La medicina generale italiana è a un bivio. A denunciarlo è il presidente nazionale del Sindacato Medici Italiani (SMI), Ludovico Abbaticchio, che in una lunga riflessione evidenzia le criticità sempre più gravi del settore e traccia alcune possibili vie d’uscita.
Secondo Abbaticchio, la medicina territoriale, primo presidio di contatto tra cittadini e sistema sanitario, sta vivendo una crisi profonda, segnata da una drammatica carenza di personale e da un ricambio generazionale che stenta a decollare. I numeri sono allarmanti: già oggi mancano circa 4.000 medici di medicina generale (MMG), e la situazione è destinata a peggiorare con i pensionamenti previsti nei prossimi cinque anni. Entro il 2027, circa 35.000 medici lasceranno il servizio, mettendo seriamente a rischio la capacità del Servizio sanitario nazionale (SSN) di garantire cure di base adeguate.
Questa crisi colpisce in modo particolare le aree rurali e periferiche, dove l’assenza di medici di famiglia costringe i cittadini a rivolgersi ai pronto soccorso anche per problemi gestibili sul territorio, con conseguenze negative per la qualità delle cure e per il funzionamento delle strutture ospedaliere. «Occorre prevedere incentivi fiscali per i medici che scelgono di lavorare in queste zone — propone Abbaticchio — così da ridurre le disuguaglianze territoriali e rafforzare le infrastrutture sanitarie locali».
Il presidente dello SMI sottolinea anche l’importanza di una riforma della formazione dei medici di famiglia: «Bisogna prevedere una vera e propria specializzazione in medicina generale, che prepari i medici ai nuovi compiti e alle nuove sfide, tenendo conto delle specificità del territorio in cui operano».
Un altro tema centrale riguarda la necessità di integrare maggiormente i vari attori dell’assistenza territoriale — medici di base, pediatri, infermieri di comunità, psicologi, assistenti sociali — in un sistema di servizi di prossimità capace di rispondere tempestivamente ai bisogni della popolazione, come previsto dal DM 77/2022.
Tra le proposte avanzate dallo SMI ci sono il potenziamento dei distretti sanitari, la riduzione degli oneri burocratici a carico dei medici, il ricorso alla telemedicina e agli strumenti digitali, soprattutto nelle aree remote. Tuttavia, queste innovazioni richiedono investimenti adeguati in infrastrutture e nella formazione del personale.

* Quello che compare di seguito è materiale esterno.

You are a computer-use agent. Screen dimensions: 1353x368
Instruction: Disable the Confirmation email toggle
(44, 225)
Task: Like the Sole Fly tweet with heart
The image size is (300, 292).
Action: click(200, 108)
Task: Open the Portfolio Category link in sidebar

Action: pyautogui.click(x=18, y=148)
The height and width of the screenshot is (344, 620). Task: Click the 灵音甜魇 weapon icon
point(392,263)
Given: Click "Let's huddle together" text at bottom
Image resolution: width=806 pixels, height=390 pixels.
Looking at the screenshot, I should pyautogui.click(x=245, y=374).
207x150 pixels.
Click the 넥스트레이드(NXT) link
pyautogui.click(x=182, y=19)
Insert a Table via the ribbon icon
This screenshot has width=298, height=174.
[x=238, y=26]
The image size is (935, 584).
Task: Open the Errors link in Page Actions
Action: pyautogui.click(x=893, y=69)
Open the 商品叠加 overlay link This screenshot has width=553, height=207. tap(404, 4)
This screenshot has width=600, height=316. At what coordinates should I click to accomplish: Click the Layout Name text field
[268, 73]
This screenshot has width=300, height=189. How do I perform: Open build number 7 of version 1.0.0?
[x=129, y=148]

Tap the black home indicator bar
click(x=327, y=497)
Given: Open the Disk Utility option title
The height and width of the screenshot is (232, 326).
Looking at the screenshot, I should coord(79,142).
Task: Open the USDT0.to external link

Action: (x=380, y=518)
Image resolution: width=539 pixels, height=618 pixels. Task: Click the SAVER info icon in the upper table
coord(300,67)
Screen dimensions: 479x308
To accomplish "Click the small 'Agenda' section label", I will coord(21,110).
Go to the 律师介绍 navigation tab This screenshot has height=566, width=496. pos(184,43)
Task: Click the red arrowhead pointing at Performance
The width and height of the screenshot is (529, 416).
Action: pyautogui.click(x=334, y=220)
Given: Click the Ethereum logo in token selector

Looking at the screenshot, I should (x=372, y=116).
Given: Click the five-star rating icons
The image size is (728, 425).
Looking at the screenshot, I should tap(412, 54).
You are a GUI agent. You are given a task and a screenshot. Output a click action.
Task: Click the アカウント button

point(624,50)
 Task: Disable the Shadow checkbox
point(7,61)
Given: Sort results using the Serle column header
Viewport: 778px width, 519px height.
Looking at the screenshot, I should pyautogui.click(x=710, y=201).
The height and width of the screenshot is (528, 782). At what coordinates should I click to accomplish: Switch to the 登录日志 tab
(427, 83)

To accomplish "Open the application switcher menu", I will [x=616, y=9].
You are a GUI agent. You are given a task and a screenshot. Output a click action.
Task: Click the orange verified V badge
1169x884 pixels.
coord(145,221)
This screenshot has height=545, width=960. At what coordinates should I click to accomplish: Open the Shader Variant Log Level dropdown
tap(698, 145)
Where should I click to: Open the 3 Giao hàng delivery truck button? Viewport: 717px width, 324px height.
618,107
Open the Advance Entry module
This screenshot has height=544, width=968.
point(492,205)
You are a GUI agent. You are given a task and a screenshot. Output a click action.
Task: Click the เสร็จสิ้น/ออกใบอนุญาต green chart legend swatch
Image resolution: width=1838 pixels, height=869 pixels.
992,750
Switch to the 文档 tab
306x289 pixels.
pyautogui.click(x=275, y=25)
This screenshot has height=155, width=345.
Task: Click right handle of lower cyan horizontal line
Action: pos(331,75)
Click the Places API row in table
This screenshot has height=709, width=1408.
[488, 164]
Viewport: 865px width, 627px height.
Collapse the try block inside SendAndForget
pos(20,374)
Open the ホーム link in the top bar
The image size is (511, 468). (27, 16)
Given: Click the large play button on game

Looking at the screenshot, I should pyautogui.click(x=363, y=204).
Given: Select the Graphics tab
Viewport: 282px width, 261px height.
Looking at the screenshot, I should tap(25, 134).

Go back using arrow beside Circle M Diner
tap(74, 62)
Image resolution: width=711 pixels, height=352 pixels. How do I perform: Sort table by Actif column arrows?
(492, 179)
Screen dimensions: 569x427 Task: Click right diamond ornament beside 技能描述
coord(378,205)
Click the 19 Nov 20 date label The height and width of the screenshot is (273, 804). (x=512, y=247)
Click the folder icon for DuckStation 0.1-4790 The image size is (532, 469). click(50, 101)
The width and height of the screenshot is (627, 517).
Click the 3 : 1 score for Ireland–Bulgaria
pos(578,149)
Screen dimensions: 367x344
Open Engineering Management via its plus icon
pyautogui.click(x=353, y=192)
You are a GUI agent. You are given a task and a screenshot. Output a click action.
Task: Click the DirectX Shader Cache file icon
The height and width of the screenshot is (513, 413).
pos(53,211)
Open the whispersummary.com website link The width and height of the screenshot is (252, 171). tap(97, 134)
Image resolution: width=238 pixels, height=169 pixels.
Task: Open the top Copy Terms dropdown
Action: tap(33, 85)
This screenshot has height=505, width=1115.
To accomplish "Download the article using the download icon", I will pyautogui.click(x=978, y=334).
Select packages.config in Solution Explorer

«Il SSN — avverte Abbaticchio — deve tornare a essere protagonista diretto dell’erogazione dei servizi, riducendo progressivamente il ricorso ai privati e destinando le risorse in via prioritaria al personale, alla prevenzione, alle cure primarie e alla domiciliarità, in particolare per le persone non autosufficienti e con disabilità».
Infine, il presidente dello SMI richiama l’attenzione sulla necessità di garantire livelli essenziali di prestazione (Lep) adeguatamente finanziati e uniformi su tutto il territorio nazionale, anche alla luce della recente sentenza della Corte costituzionale sull’autonomia differenziata.
«Il diritto alla salute è un diritto fondamentale che deve essere garantito ovunque, senza disuguaglianze», conclude Abbaticchio, invocando un rinnovato impegno delle istituzioni e della società civile per un SSN più equo e sostenibile.